The second consecutive victory of the 5 Star Movement in domestic elections gives us clues about the long term.

First of all, Italy has once again invented a new form of politics, and one which is the most effective of all the crop of new political inventions in Europe. It has even been capable of achieving something that counts as almost a miracle for a populist movement: replacing its leader.

Second, its success has confirmed that we are in the historical phase in which the playing field is populism. You’re either on this field or you’re out of the game.

Third, consensus building should be pursued in the most scientific way possible: moving from the local, individual knowledge of the members of society, from its needs and its forms of collective representation (a task that Casaleggio Associati has been accomplishing for the 5 Star Movement), and translating the needs thus identified into very few but very powerful messages, communicated in the most appropriate ways according to the content. (Putting on a show? Yes, even that.)

An election campaign is a campaign, and it has to reach circles far from those of its own militants. It cannot be a solipsistic discourse made solely for the pleasure of being among friends and companions. In addition, in the view of the electorate a party basically stands for one thing, and that thing places it within the political space: Salvini is anti-immigration, the 5 Stars are anti-political elites. What does the Left stand for?

Fourth, a protest force, or an alternative movement, must have a global perspective in which to place its discourse. Even the proposals to strengthen the existing order and its hierarchy have a global outlook (the most powerful one, as it is the most tangible). But a political force can indeed evoke an alternative order of things, something that once was called a utopia.

The 5 Star Movement does exactly this: their utopia is that of democracy and the digital society, which they think already exists, perfect just the way it is, needing only to be fully manifested. It is a paradise on earth, a textbook utopia to which politics must adapt. And it comes accompanied by a second utopia: the global transformation of the political system.

Without a utopia and without a global horizon, no political action is possible, especially for the Left. But this should go without saying—ever since 1789 and during the following century, that was how left-wing movements were always born: as a utopian foreshadowing of a new world, a political prophecy based on the real existing society, on the potential it contains but cannot develop, on the promises it makes but cannot fulfill.

This used to be called “dialectic.” Today, what is the utopian horizon of the Left? Is it still socialism? And what does socialism even mean nowadays?

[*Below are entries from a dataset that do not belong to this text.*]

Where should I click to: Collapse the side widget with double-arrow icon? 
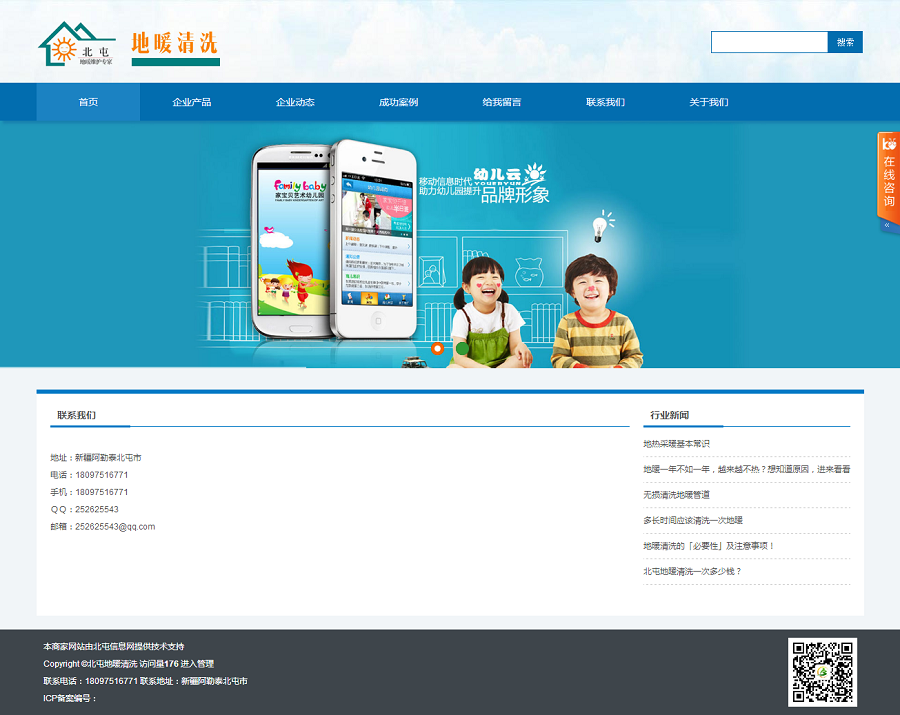click(x=888, y=226)
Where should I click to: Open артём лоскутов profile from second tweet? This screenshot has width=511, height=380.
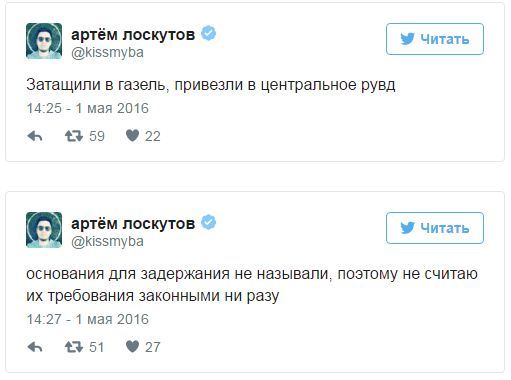point(133,223)
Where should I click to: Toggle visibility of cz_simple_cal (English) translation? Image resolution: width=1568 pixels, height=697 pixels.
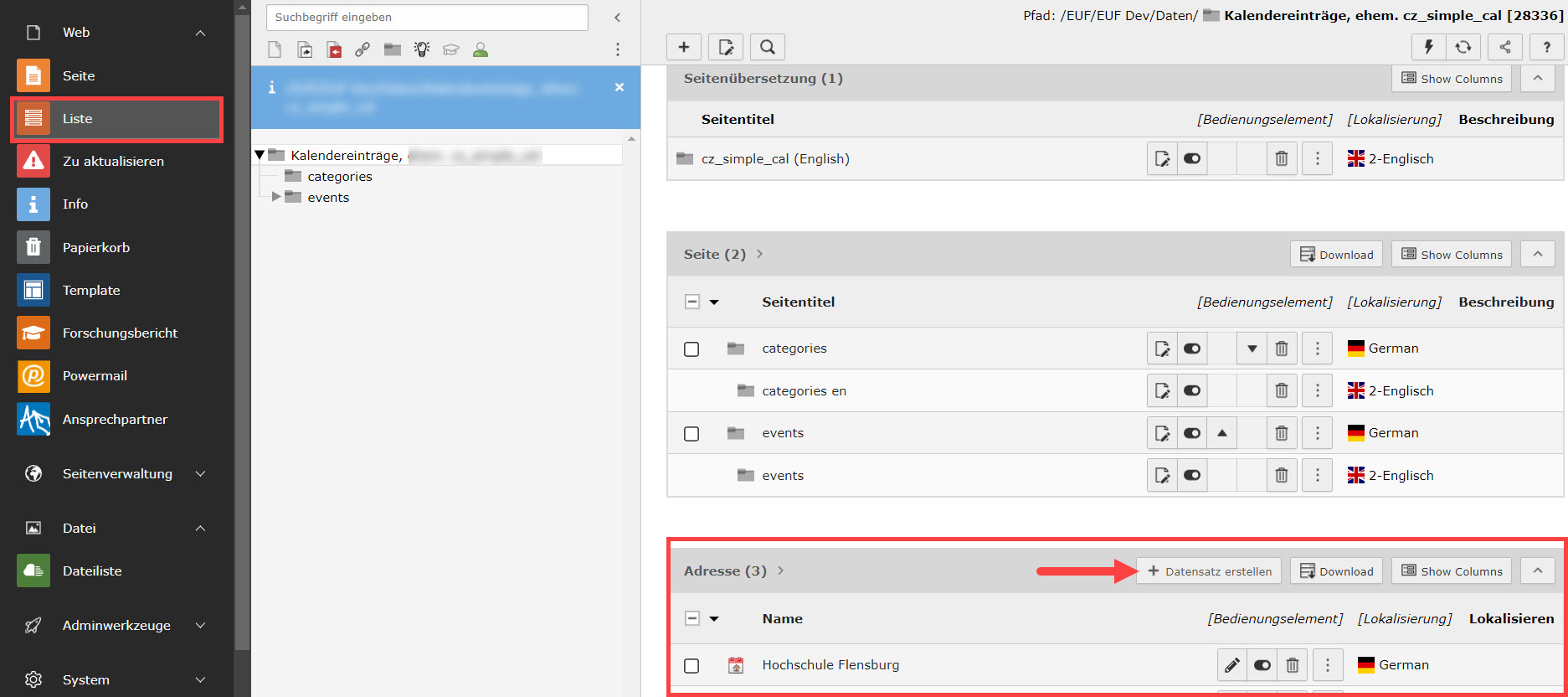pos(1192,158)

There is a very strong historical analogy to be made between the current phase of history and that of the first industrial revolution, between the end of the 18th and the middle of the 19th century, the era in which the Left was born.

The industrial revolution destroyed the society of the old regime and the political form of absolute monarchy. It was an “anti-political” historical phase, in which the targets of the movements and revolutions were the political classes, public authorities, and the form of the state itself.

Today, similarly, the “digital revolution” is destroying parliamentary and representative democracy, a political form no longer adequate to the present social relations and conditions of material life.

The forms of the state and of political organization that we know will not last for long.

The 5 Star Movement has its own alternative model: a political form modeled on the manner of operation, and the interests, of large digital corporations.

Whoever wants to build an emancipation force that would meet the needs of our times will have to rise up to the level of fulfilling those needs: they will have to reinvent the utopia, come up with their own alternative model, find one great symbolic element to define them, and talk about the world that could be, not the one that once was.